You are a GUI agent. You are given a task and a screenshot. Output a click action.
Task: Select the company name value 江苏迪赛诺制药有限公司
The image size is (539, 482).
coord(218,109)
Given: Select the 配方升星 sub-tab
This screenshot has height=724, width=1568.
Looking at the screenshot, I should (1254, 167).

-- -- --

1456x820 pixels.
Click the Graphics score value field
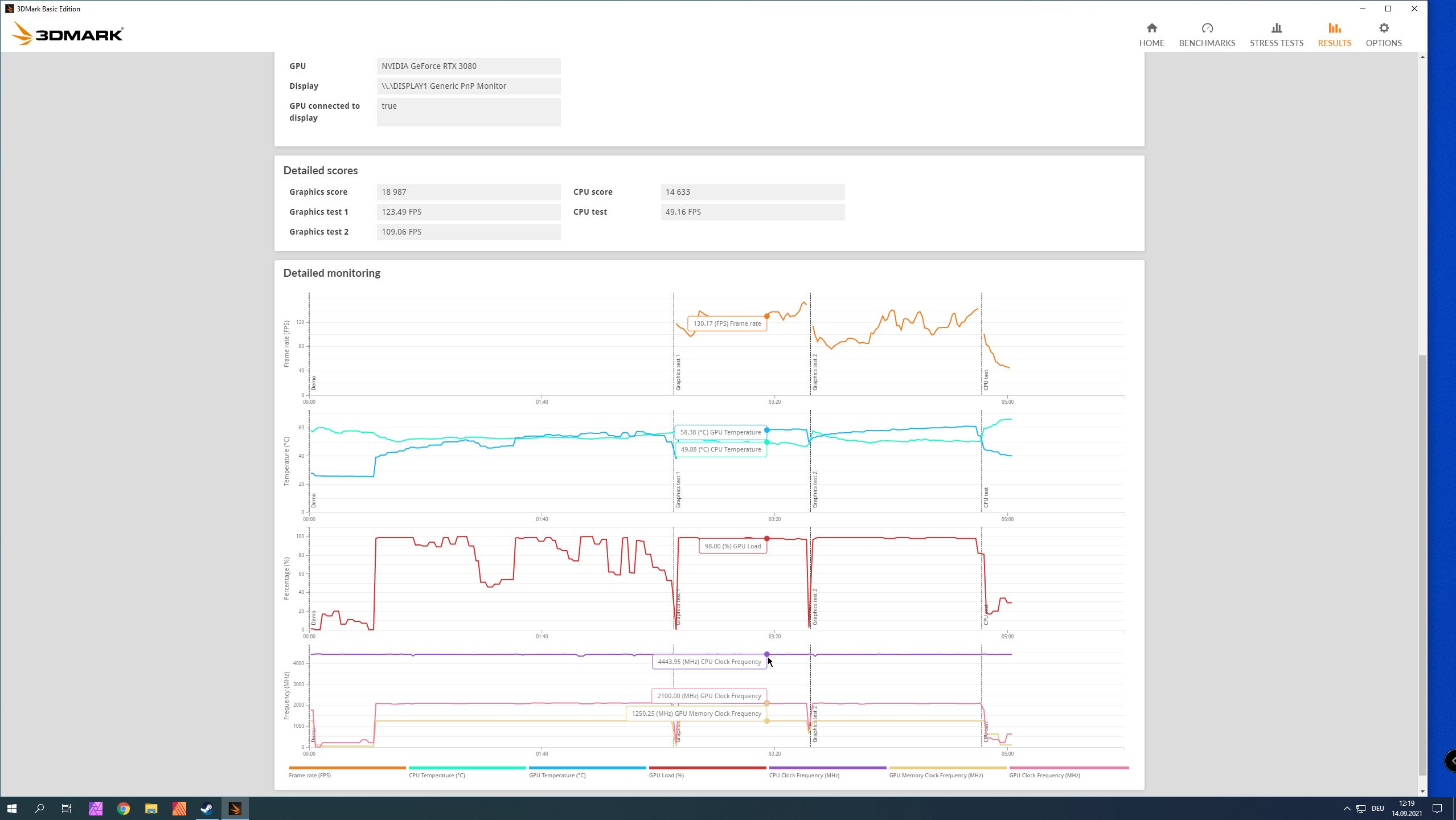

-- -- --

Copy the lines word for word, beginning at the line that contains "Given: Select the 配方升星 sub-tab" and stopping after the line that contains "Looking at the".

Given: Select the 配方升星 sub-tab
This screenshot has height=724, width=1568.
Looking at the screenshot, I should (1254, 167).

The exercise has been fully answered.